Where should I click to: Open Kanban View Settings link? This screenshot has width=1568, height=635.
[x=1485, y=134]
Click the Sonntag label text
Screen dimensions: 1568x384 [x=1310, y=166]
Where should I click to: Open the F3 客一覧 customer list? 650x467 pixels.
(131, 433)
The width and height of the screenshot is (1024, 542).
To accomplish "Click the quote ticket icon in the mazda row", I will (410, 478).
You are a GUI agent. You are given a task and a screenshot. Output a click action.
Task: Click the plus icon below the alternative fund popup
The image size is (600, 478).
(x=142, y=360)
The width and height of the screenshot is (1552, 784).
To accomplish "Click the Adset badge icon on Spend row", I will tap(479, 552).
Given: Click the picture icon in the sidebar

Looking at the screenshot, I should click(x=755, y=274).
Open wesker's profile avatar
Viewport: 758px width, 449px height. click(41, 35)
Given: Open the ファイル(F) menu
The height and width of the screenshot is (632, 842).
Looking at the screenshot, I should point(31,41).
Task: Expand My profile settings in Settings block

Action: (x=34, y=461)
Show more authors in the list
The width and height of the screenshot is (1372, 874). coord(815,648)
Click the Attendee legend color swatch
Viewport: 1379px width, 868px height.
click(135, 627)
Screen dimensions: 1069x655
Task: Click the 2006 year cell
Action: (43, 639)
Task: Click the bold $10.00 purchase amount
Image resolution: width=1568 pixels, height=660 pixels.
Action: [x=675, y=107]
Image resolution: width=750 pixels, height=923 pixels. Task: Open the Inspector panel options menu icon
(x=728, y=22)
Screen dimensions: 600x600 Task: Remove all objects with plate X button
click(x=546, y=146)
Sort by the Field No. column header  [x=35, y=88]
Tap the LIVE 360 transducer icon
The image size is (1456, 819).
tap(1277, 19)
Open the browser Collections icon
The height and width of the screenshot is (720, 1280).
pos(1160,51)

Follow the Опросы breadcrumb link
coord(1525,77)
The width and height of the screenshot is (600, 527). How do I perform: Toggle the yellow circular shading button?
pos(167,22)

──────────────────────────────

# Exercise:
Please return all lines in the material above that include the word "accomplish".

# Task output:
To accomplish "Click the quote ticket icon in the mazda row", I will (410, 478).
To accomplish "Click the Adset badge icon on Spend row", I will tap(479, 552).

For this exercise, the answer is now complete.